6. Putting today into the 5-year macro structure

Looking at the structural 5-year trends behind today’s moves:

  1. Fed funds rate

    • The policy rate has been trending down since November 2024 (-21.77%), but at 3.63% it’s still high by pre-Covid standards.
  2. Inflation (CPI & core PCE)

    • Inflation has cooled from its peaks, but the last few months show a modest re-acceleration.
    • That’s why tomorrow’s CPI is so crucial: it will answer “Is inflation re-sticking at a higher floor, or still gliding down?”
  3. Labor market & industrial production

    • Unemployment has ticked up from its lows but recently edged down again to 4.3%, signaling a still-resilient labor market.
    • Industrial production turned from a mild downtrend into a +2.4% recovery phase since early 2025.

In summary:

  • The Fed has moved from “emergency high rates” to “still-high but slowly easing”.
  • However, with inflation and jobs still firm, markets don’t believe in a quick return to near-zero rates.
  • Today’s higher yields and AI/crypto corrections are natural side effects of that “high for longer” expectation.
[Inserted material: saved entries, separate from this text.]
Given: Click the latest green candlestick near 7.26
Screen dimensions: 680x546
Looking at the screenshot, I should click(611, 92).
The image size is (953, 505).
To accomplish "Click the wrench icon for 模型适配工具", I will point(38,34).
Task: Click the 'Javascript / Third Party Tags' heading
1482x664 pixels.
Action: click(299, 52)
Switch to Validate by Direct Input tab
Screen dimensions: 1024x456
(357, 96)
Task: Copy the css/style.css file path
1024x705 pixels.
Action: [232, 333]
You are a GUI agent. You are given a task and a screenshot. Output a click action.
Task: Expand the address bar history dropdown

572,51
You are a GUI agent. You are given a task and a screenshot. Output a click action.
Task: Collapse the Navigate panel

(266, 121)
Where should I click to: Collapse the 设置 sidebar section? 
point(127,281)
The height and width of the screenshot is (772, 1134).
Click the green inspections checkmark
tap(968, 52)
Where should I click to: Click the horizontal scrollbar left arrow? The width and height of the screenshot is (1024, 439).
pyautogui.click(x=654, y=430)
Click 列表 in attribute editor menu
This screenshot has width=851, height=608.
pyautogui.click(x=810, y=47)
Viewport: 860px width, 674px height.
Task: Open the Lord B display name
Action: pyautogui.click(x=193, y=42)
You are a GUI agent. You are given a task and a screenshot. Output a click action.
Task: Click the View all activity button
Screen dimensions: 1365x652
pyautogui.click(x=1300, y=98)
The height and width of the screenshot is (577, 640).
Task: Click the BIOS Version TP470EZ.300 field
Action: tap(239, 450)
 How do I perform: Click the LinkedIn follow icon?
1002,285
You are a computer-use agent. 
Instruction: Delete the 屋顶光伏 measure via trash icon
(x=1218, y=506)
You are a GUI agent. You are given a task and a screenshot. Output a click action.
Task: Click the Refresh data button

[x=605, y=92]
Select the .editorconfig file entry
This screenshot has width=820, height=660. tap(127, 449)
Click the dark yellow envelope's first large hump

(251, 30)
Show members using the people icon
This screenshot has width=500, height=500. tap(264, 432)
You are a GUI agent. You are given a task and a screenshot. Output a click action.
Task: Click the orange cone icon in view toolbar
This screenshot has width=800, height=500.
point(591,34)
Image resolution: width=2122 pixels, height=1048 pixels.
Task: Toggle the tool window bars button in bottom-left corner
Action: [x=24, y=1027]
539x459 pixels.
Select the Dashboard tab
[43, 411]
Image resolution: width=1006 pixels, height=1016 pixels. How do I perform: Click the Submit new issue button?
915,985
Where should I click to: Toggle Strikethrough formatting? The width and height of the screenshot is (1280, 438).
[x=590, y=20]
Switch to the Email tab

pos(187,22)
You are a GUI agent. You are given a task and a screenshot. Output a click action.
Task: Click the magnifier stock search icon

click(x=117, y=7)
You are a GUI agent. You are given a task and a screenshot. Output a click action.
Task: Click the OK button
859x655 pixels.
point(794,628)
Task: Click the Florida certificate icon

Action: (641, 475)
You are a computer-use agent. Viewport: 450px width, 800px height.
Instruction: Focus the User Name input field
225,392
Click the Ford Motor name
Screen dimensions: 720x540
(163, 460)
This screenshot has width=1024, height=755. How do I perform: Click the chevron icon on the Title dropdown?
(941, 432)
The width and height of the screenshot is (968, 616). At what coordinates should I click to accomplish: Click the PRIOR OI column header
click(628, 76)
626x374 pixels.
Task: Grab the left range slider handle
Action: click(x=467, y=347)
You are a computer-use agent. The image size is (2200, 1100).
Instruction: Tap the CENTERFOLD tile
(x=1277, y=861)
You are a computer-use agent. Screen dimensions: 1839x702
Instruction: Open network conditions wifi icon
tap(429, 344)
7. What to watch next (June 10 and beyond)

  1. CPI (June 10)

    • If CPI beats expectations on the upside:
      • Yields could move higher → more pressure on growth stocks and crypto.
    • If CPI is softer than expected:
      • Markets may price in earlier or deeper cuts → relief rally in rate-sensitive assets.
  2. Fed communication (speeches, minutes)

    • After digesting jobs and CPI, the Fed’s tone on “path and timing of cuts” will be the next major driver.
  3. Flow data between AI and crypto

    • Watch whether AI continues to hoover up capital, or whether some profits in AI tech cycle back into crypto and other risk assets.

8. One-sentence takeaway

“With the 10-year back above 4.5%, markets were reminded that the easy-money era is over; AI leaders and bitcoin are paying the price for prior exuberance, and tomorrow’s CPI will decide whether today’s move was just a pause — or the opening act of a bigger shakeout.”

This content is for informational purposes only and does not constitute a recommendation to invest in any specific security or asset.